Principle:Facebookresearch Audiocraft Finetuning Checkpoint Preparation
Overview
Finetuning Checkpoint Preparation is the process of manually manipulating model checkpoints to prepare them for fine-tuning on new data or tasks. Unlike the automated export pipeline, this involves direct manipulation of PyTorch state dictionaries and Hydra configurations to adapt a pretrained model's checkpoint for use as a starting point in a new training run. This is a pattern-level principle -- there is no dedicated API; instead, users work directly with torch.load(), torch.save(), and dictionary operations.
Theoretical Background
Fine-tuning a pretrained model often requires modifications to the checkpoint that go beyond simple loading:
- Configuration adjustment: The original training configuration may need changes for the new task (e.g., different learning rate, dataset paths, or model architecture modifications such as adding new conditioning heads).
- State dict surgery: When the model architecture changes between pretraining and fine-tuning (e.g., adding a new layer), the state dictionary must be manually adjusted to include new randomly-initialized parameters while preserving pretrained weights.
- Key remapping: Different training frameworks or model versions may use different naming conventions for the same parameters, requiring key renaming in the state dictionary.

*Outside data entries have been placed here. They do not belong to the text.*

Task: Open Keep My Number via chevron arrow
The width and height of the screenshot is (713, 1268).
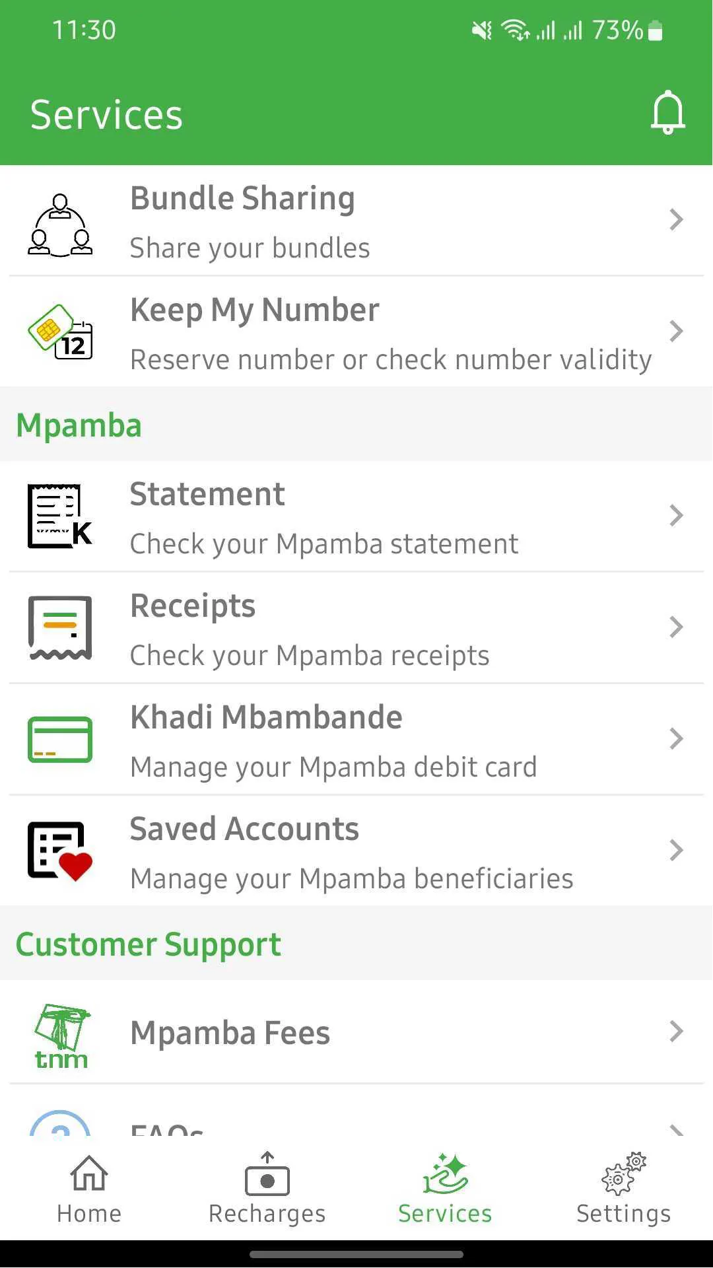Action: (x=676, y=331)
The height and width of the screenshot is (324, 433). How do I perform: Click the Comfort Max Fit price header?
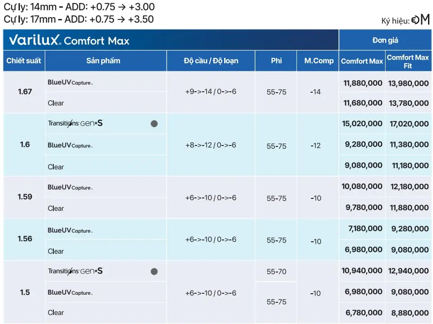pos(408,61)
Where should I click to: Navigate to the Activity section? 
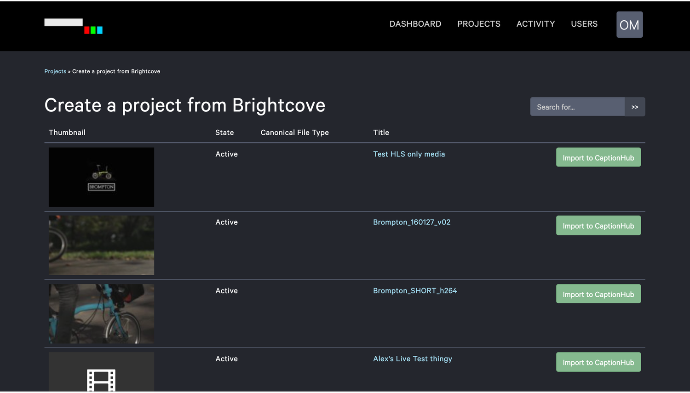point(535,24)
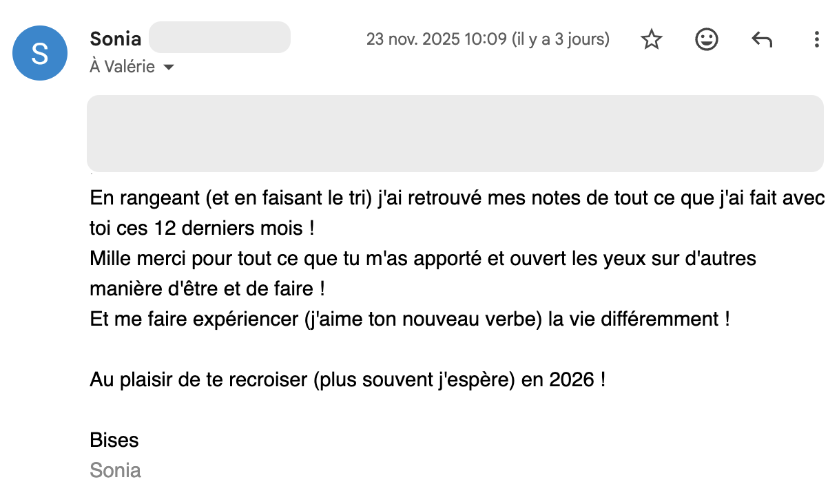Reply to Sonia's message

pyautogui.click(x=761, y=40)
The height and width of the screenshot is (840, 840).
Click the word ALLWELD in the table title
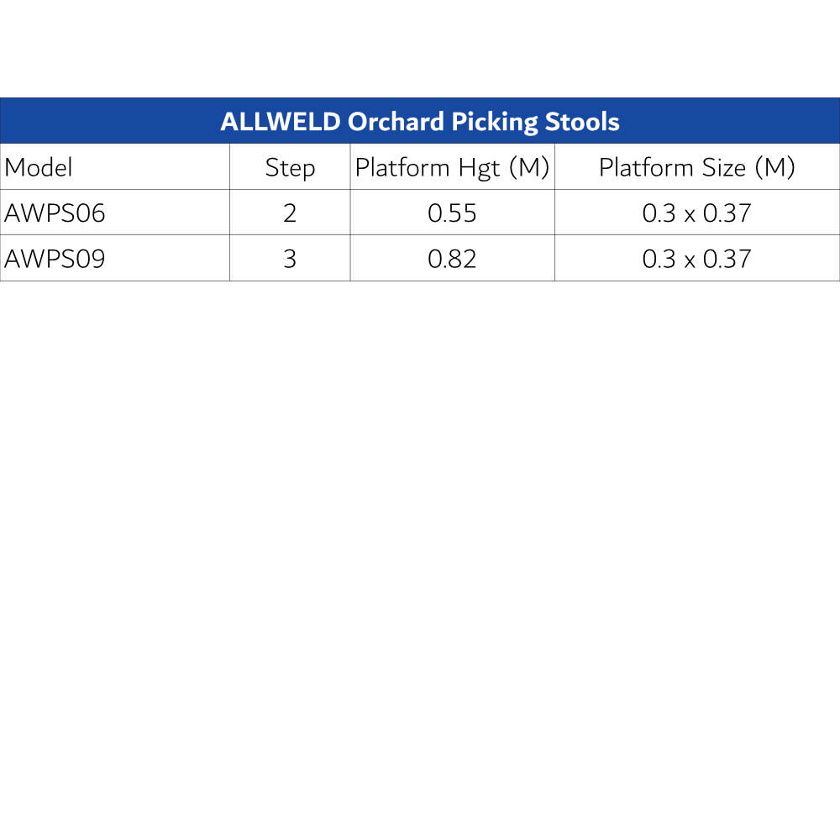tap(280, 122)
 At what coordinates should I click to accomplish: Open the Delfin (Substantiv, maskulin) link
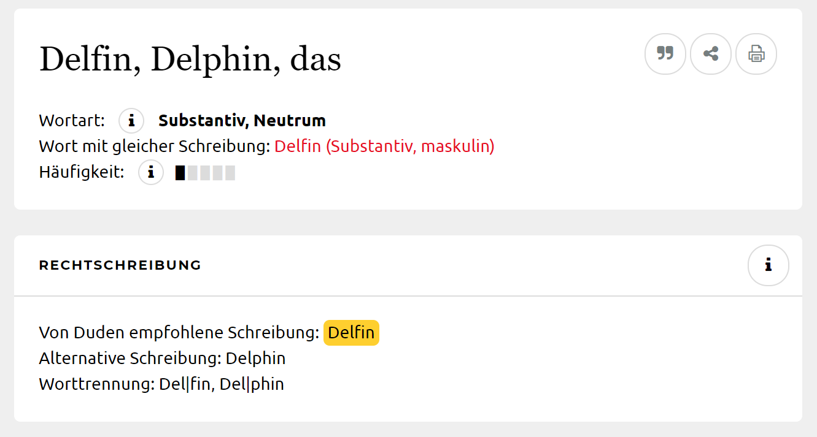click(384, 146)
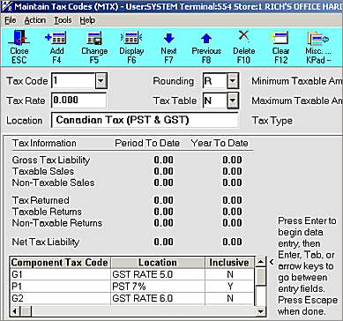343x321 pixels.
Task: Open the Misc KPad toolbar icon
Action: pos(317,47)
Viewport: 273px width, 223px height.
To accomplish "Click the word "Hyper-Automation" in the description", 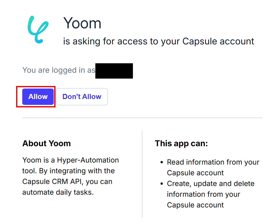I will click(88, 160).
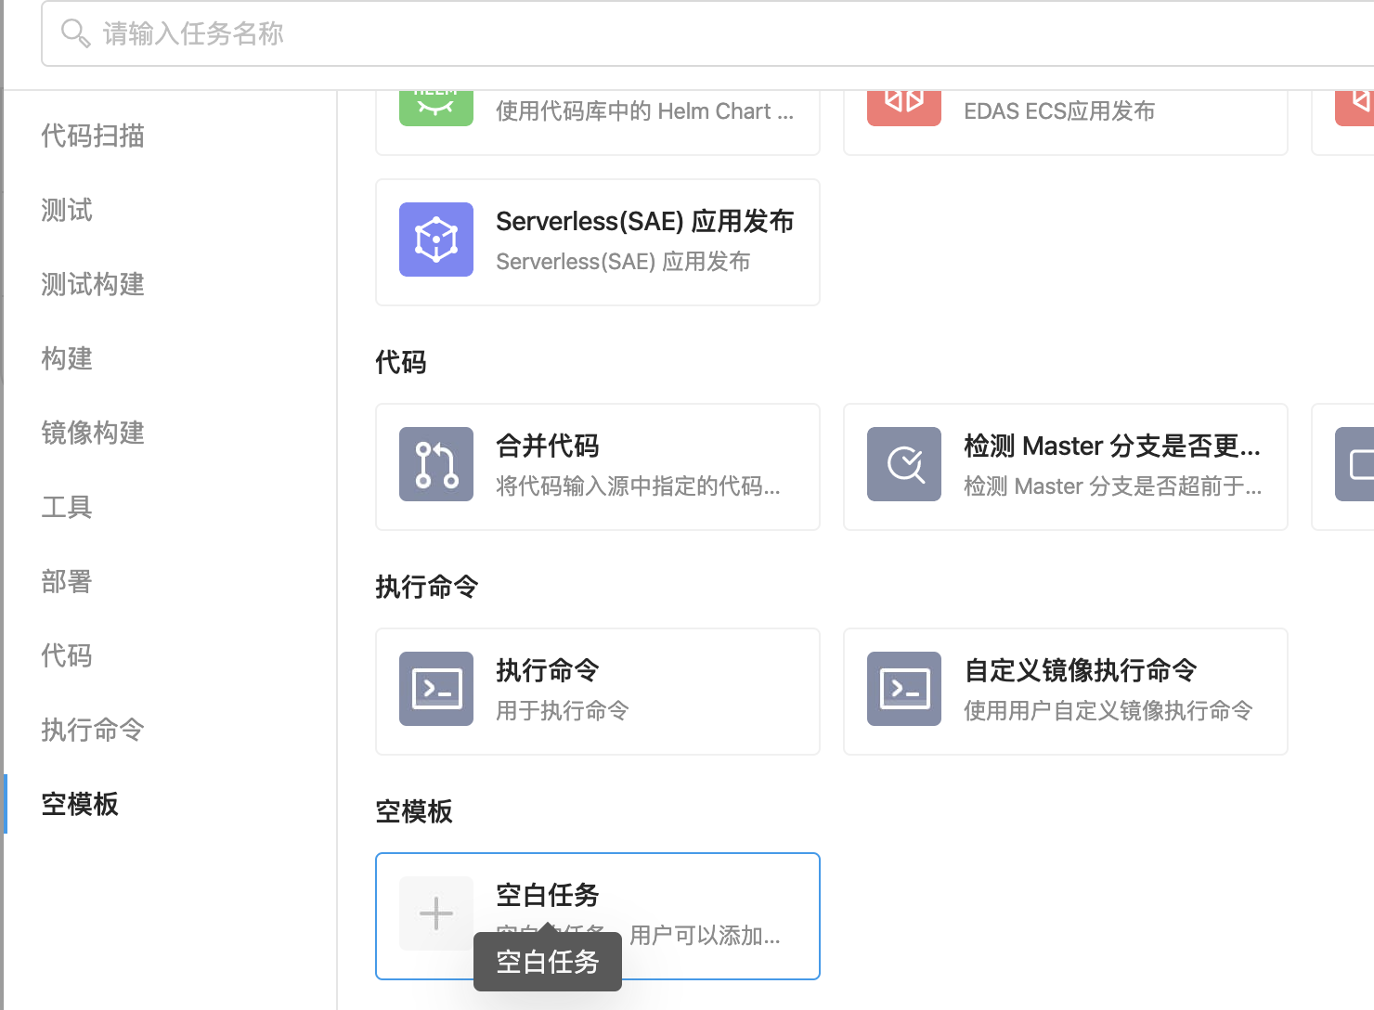Click the search magnifier icon
The image size is (1374, 1010).
coord(75,33)
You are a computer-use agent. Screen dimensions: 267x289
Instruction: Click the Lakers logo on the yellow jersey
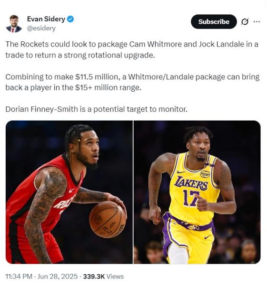click(191, 183)
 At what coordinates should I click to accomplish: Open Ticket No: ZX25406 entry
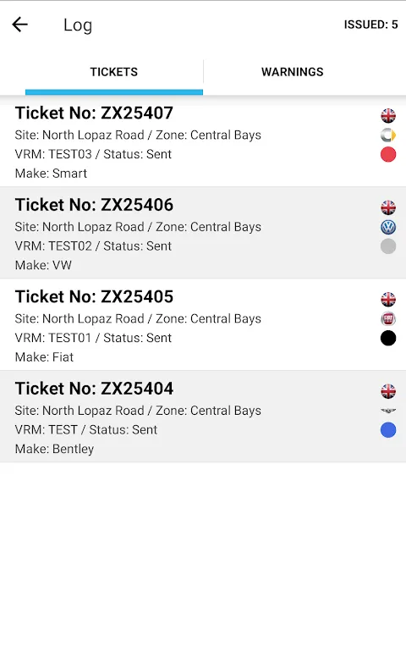(x=203, y=233)
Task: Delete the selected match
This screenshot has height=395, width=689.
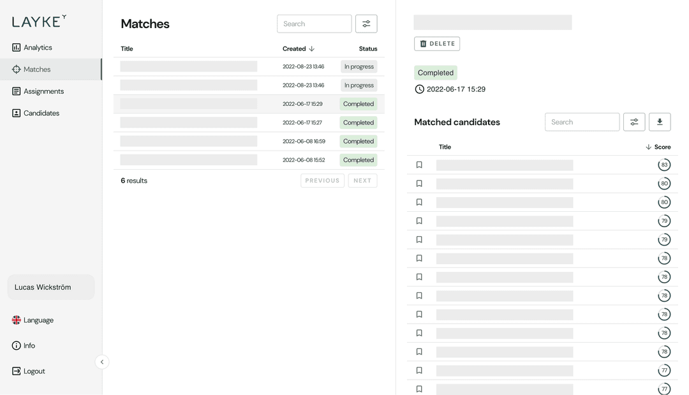Action: click(x=437, y=43)

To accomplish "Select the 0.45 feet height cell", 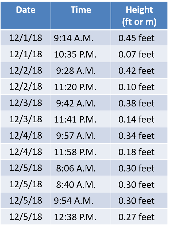I will pos(139,38).
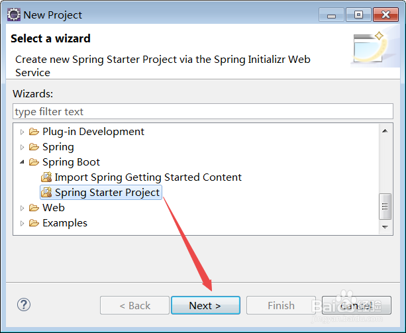406x333 pixels.
Task: Click the Web folder icon
Action: (x=34, y=208)
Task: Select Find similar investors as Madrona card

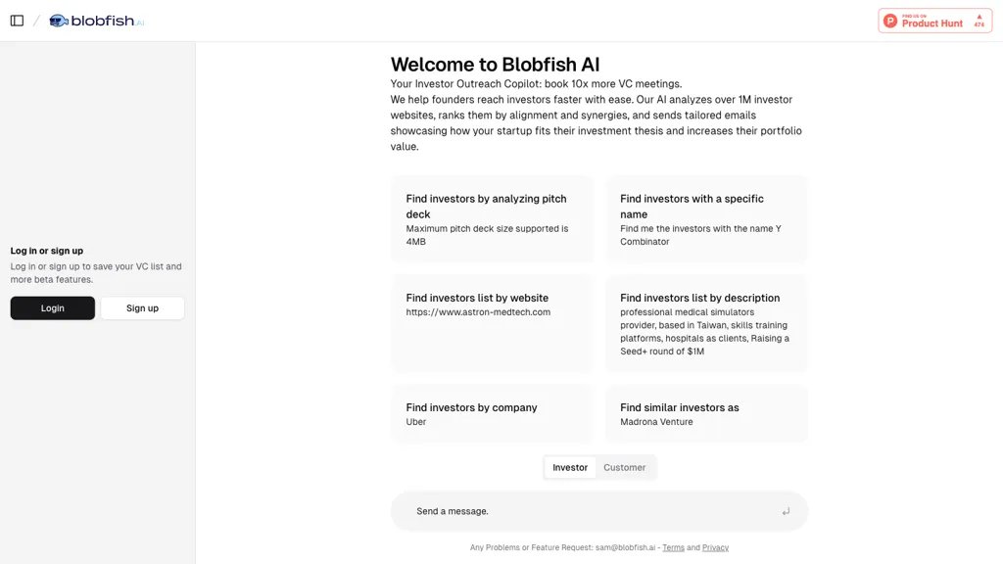Action: pyautogui.click(x=706, y=414)
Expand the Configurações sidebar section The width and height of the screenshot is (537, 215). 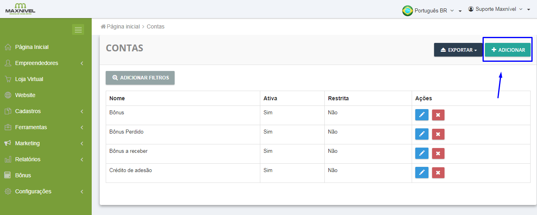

- Selective weight loading: Only certain parts of the model (e.g., the transformer backbone but not the conditioning modules) may need to be loaded from the pretrained checkpoint.
Checkpoint Dictionary Structure
AudioCraft training checkpoints contain a structured dictionary with the following important keys:
| Key | Type | Description |
|---|---|---|
best_state |
dict |
The best model state dictionary, nested as {'model': state_dict}
|
fsdp_best_state |
dict |
FSDP-specific best state, nested as {'model': state_dict}; present when training with FSDP
|
xp.cfg |
DictConfig |
The full Hydra/OmegaConf experiment configuration |
| Optimizer states | dict |
Optimizer parameter groups, momentum buffers, etc. |
| EMA states | dict |
Exponential moving average of model parameters |
Common Manipulation Patterns
Pattern 1: Config Override
Modify the experiment configuration before saving:
import torch
from omegaconf import OmegaConf
pkg = torch.load('checkpoint_best.th', 'cpu')
cfg = pkg['xp.cfg']
cfg.optim.lr = 1e-5 # lower learning rate for fine-tuning
cfg.dataset.train.path = '/new/dataset/path'
pkg['xp.cfg'] = cfg
torch.save(pkg, 'checkpoint_finetuning.th')
Pattern 2: State Dict Surgery
Add, remove, or rename keys in the model state dictionary:
pkg = torch.load('checkpoint_best.th', 'cpu')
state = pkg['best_state']['model']
# Remove keys that no longer exist in the new architecture
keys_to_remove = [k for k in state if 'old_module' in k]
for k in keys_to_remove:
del state[k]
# Rename keys for architectural changes
state['new_module.weight'] = state.pop('old_module.weight')
pkg['best_state']['model'] = state
torch.save(pkg, 'checkpoint_modified.th')
Design Rationale
- No dedicated API by design: Checkpoint manipulation for fine-tuning is inherently task-specific. A general-purpose API would either be too restrictive or too complex. Direct dictionary manipulation gives maximum flexibility.
- Standard PyTorch patterns: Using
torch.load()/torch.save()and dictionary operations is idiomatic PyTorch, requiring no AudioCraft-specific knowledge beyond the checkpoint key structure. - Separation from export: This is intentionally separate from the export pipeline. Export produces minimal inference-only packages; fine-tuning preparation produces modified training checkpoints that retain the full training state structure.